### Task requirements
Extract every entry word for word. Skip the pictures.

Stored items from a collection
Segment Open

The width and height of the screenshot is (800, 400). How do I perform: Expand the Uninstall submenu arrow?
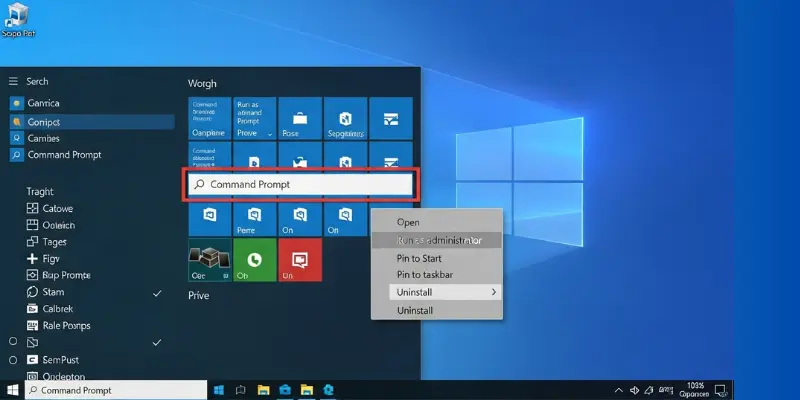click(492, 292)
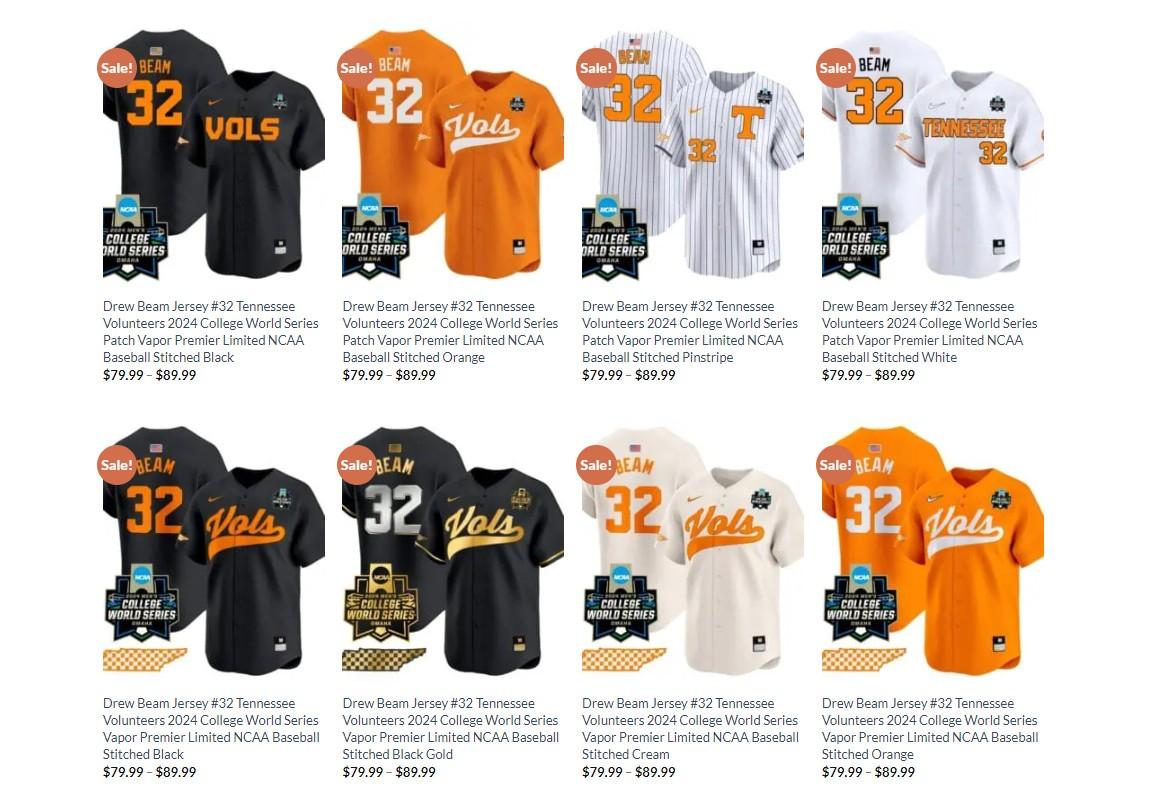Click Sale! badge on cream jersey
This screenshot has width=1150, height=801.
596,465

Segment Closed

### Written answer
The width and height of the screenshot is (800, 400). How do I perform: Expand the Uninstall submenu arrow?
click(492, 292)
Click Sale! badge on cream jersey
This screenshot has width=1150, height=801.
596,465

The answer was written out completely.